O Globo
Sergio Moro não é exatamente um homem de
palavra. No auge da Lava-Jato, ele repetiu seguidas vezes que jamais entraria
na política. “Não há nenhuma possibilidade”, sentenciou, antes da eleição de
2018. Assim que as urnas se fecharam, o doutor rasgou a promessa. Abandonou a
toga e virou ministro de Jair Bolsonaro.
Após se desentender com o capitão, o
ex-juiz passou a articular sua própria candidatura. Filiou-se a um partido
nanico e saiu em busca de eleitores. A campanha nunca decolou, mas ele insistiu
no discurso de que iria “até o fim”. “Zero chance de desistência”, assegurou,
há apenas três semanas.
Com o anúncio de ontem, Moro saiu
oficialmente da corrida ao Planalto. Deve trocar o sonho presidencial por uma
modesta cadeira de deputado. Aliados atribuem a decisão à necessidade de
garantir foro privilegiado — na terça-feira, ele descreveu a prerrogativa como
uma “blindagem pra bandidos”.
O ex-juiz é o sexto passageiro a saltar do bonde da dita “terceira via”. A lista foi inaugurada pelo apresentador Luciano Huck, pelo banqueiro João Amoêdo e pelo ex-ministro Luiz Henrique Mandetta. No início deste mês, os senadores Rodrigo Pacheco e Alessandro Vieira também abandonaram o páreo.
As deserções escancaram o real dilema da
centro-direita: até aqui, faltam votos para viabilizar uma alternativa a
Bolsonaro no campo conservador. Apesar da boa vontade do establishment, todas
as tentativas de fabricar um candidato em laboratório têm fracassado. Agora as
esperanças se voltam para Eduardo Leite e Simone Tebet, ambos com 1% no
Datafolha.
Moro apareceu com 8% no levantamento da
semana passada, mas não conseguiu empolgar nem a pequena bancada do Podemos.
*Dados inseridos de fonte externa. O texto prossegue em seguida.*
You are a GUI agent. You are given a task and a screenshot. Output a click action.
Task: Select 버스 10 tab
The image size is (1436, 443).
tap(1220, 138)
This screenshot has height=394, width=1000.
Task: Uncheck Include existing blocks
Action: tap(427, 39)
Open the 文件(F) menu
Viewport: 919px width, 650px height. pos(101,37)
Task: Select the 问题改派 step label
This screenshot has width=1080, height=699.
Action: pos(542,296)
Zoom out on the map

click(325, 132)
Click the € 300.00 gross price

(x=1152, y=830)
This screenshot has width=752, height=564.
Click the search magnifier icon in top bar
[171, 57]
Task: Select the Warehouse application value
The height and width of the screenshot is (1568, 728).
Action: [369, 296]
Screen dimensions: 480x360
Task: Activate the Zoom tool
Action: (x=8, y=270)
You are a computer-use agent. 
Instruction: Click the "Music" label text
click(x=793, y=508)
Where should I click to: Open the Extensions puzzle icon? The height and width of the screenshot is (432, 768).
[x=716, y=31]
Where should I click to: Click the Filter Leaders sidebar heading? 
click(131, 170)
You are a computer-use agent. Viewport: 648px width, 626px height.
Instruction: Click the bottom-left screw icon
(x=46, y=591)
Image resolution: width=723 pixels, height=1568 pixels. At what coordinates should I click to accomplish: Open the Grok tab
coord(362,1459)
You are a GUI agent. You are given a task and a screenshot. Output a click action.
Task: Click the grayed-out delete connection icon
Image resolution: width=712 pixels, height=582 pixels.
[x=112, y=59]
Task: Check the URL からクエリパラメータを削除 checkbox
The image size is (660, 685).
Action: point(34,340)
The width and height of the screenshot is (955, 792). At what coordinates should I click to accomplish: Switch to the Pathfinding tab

Ele selou a mudança para o União Brasil, onde terá que conciliar a retórica
moralista com as companhias de Anthony Garotinho e da filha de Eduardo Cunha.
Ontem outro ex-bolsonarista esteve próximo
de sair de cena. João Doria ameaçou retirar a candidatura em protesto contra as
rasteiras no PSDB. Numa manobra à la Jânio Quadros, desistiu da desistência,
mas continuou isolado na sigla. Doria venceu as prévias, mas arrisca ter o
tapete puxado por Leite. A pendenga confirma que o maior inimigo de um
presidenciável tucano é sempre outro presidenciável tucano.